Insomma, l’elemento significativo, sui cui riflettere, è che nel testo di Koren il gruppo di attori “speciali” è chiamato a una divertentissima (e feroce) parodia di se stesso: gli interpreti con diverse abilità fanno scientemente la parte dei “disabili” che non sanno recitare, svelando il meccanismo pietistico che spesso si instaura tra spettatori compassionevoli e spettacoli cosiddetti di interazione sociale. Come pure, in un gioco metateatrale, si acuisce la denuncia di un mondo (o di un teatro) che non esita a sfruttare il disagio altrui per puro profitto.
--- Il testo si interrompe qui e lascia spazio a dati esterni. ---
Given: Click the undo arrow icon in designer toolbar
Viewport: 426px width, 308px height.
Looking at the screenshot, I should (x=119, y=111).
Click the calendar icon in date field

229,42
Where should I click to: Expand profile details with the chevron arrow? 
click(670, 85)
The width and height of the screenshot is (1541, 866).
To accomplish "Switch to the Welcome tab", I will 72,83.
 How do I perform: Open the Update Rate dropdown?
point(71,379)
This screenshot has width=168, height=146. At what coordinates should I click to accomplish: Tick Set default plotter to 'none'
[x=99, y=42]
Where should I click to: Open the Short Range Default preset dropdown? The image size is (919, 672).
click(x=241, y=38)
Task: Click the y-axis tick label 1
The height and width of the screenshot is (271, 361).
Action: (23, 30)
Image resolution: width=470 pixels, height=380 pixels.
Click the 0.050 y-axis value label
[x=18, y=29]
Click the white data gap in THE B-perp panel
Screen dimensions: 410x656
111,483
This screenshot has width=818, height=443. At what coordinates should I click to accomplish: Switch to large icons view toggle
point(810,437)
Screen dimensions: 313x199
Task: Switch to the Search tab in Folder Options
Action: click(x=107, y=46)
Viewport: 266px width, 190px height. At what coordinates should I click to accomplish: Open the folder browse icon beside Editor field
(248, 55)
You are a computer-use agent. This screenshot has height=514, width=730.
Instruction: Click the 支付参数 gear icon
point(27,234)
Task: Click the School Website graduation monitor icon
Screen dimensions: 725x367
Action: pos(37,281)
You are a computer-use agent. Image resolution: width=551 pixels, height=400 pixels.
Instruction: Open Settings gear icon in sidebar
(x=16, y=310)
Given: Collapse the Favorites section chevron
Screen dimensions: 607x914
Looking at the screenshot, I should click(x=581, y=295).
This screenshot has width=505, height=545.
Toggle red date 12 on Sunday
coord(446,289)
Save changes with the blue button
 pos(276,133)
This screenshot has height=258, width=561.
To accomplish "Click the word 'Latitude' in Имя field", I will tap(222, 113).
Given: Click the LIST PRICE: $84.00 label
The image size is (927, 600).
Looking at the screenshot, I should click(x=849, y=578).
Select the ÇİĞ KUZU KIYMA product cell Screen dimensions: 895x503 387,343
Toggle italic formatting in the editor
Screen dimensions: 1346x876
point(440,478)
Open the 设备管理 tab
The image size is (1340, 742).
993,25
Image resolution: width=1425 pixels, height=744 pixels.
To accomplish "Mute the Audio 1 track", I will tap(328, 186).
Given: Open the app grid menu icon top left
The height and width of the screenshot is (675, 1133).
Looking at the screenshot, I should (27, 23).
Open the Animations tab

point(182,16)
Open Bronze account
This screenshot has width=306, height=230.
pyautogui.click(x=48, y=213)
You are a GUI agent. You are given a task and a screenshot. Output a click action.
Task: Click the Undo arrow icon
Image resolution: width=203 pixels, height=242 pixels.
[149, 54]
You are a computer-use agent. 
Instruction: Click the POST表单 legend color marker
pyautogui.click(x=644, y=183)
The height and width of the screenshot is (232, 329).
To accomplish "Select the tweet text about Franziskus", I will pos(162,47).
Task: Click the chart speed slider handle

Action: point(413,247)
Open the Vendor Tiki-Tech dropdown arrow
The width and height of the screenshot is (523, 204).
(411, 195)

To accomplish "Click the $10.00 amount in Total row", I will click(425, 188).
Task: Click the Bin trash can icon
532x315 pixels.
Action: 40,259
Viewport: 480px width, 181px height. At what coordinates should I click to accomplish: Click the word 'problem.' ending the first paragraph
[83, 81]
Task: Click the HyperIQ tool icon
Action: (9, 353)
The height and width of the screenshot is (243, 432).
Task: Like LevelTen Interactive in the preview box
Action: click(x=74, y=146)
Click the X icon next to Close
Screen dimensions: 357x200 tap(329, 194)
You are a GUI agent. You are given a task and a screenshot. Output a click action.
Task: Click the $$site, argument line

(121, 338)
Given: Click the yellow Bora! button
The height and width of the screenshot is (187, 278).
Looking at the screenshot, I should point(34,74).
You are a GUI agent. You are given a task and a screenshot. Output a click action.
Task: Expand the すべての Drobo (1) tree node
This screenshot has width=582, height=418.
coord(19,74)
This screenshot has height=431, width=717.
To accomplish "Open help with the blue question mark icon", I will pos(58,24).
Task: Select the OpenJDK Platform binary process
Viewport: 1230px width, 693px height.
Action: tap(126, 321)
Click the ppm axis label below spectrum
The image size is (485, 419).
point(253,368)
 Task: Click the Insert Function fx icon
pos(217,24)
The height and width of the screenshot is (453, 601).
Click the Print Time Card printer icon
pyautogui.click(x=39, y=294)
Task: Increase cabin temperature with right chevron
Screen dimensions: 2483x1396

Bravi, dunque, nel mettersi in gioco Emanuela Annini, Valeria Antonucci, Ajay Bisogni, Ludovica Boccaccini, Alessandro Tiberi.
Alcune cose, nell’allestimento, sono da sistemare: magari una sforbiciatina (ad esempio al triplo finale, peraltro previsto nel testo originale) gioverebbe: ma Il segreto del teatro dà il senso piacevole e pregevole di vedere attori e attrici di scuola differente fare una commedia al di là degli steccati di categoria: non più “teatro sociale”, né “teatro di ricerca”, e nemmeno “teatro commerciale”, ma un lavoro ben fatto, efficace e divertente, di intrattenimento alto e poetico. E chissà se Shakespeare, a vedere di lassù quell’esilarante e travolgente Romeo e Giulietta non sorrida almeno un po’.